**DATA IN THIS EXERCISE**
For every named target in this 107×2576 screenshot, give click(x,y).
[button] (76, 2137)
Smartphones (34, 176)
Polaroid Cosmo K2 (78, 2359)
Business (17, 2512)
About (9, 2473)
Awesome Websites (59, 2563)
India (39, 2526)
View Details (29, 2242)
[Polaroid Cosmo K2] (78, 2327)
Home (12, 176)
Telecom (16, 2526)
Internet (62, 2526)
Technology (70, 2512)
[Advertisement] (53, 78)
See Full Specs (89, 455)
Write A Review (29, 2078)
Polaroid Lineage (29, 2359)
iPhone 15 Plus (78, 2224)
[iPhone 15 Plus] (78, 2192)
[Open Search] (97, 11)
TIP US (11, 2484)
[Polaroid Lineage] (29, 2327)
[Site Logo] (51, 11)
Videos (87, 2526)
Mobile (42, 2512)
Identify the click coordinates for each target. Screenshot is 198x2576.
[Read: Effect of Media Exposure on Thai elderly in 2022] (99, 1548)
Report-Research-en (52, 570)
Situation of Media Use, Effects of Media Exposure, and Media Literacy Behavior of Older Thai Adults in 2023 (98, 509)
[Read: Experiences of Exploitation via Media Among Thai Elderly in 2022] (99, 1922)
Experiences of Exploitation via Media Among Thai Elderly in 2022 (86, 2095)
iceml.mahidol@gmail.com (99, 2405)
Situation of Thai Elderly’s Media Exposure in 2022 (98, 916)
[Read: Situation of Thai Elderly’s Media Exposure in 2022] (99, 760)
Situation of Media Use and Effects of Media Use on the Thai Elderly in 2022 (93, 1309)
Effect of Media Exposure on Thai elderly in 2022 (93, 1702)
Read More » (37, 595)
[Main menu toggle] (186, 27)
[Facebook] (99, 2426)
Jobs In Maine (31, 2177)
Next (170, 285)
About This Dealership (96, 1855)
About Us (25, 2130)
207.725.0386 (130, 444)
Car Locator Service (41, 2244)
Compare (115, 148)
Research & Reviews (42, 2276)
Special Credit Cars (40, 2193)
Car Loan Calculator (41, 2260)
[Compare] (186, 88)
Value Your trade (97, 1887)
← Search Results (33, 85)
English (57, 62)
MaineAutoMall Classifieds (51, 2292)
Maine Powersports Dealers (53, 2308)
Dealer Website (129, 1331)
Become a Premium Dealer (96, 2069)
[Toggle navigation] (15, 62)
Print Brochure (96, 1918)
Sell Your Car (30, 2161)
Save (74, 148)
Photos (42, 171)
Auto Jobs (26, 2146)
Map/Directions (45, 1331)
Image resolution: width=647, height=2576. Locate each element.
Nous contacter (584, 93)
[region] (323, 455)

**EXERCISE OBJECTIVE**
Each line above with the word "Experiences" must be returned.

**SOLUTION FOR THIS EXERCISE**
[Read: Experiences of Exploitation via Media Among Thai Elderly in 2022] (99, 1922)
Experiences of Exploitation via Media Among Thai Elderly in 2022 (86, 2095)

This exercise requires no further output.